Even now the burden of that chant with the vision of those who sang it
sometimes haunts my sleep at night, but I will not write it here. Let
him who reads imagine all that is most cruel in the heart of man, and
every terror of the evillest dream, adding to these some horror-ridden
tale of murder, ghosts, and inhuman vengeance; then, if he can, let him
shape the whole in words and, as in a glass darkly, perchance he may
mirror the spirit of that last ancient song of the women of the Otomie,
with its sobs, its cries of triumph, and its death wailings.

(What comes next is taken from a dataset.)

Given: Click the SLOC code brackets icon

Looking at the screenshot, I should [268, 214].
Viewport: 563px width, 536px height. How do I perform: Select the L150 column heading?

Ever as they sang, step by step they drew backwards, and with them went
the leaders of each company, their eyes fixed upon the statues of their
gods. Now they were but a segment of a circle, for they did not advance
towards the temple; backward and outward they went with a slow and
solemn tramp. There was but one line of them now, for those in the
second ring filled the gaps in the first as it widened; still they drew
on till at length they stood on the sheer edge of the platform. Then
the priests and the women leaders took their place among them and for a
moment there was silence, until at a signal one and all they bent them
backwards. Standing thus, their long hair waving on the wind, the light
of burning houses flaring upon their breasts and in their maddened eyes,
they burst into the cry of:
'SAVE US, HUITZEL! RECEIVE US, LORD GOD, OUR HOME!'
Thrice they cried it, each time more shrilly than before, then suddenly
they were GONE, the women of the Otomie were no more!
With their own self-slaughter they had consummated the last celebration
of the rites of sacrifice that ever shall be held in the City of Pines.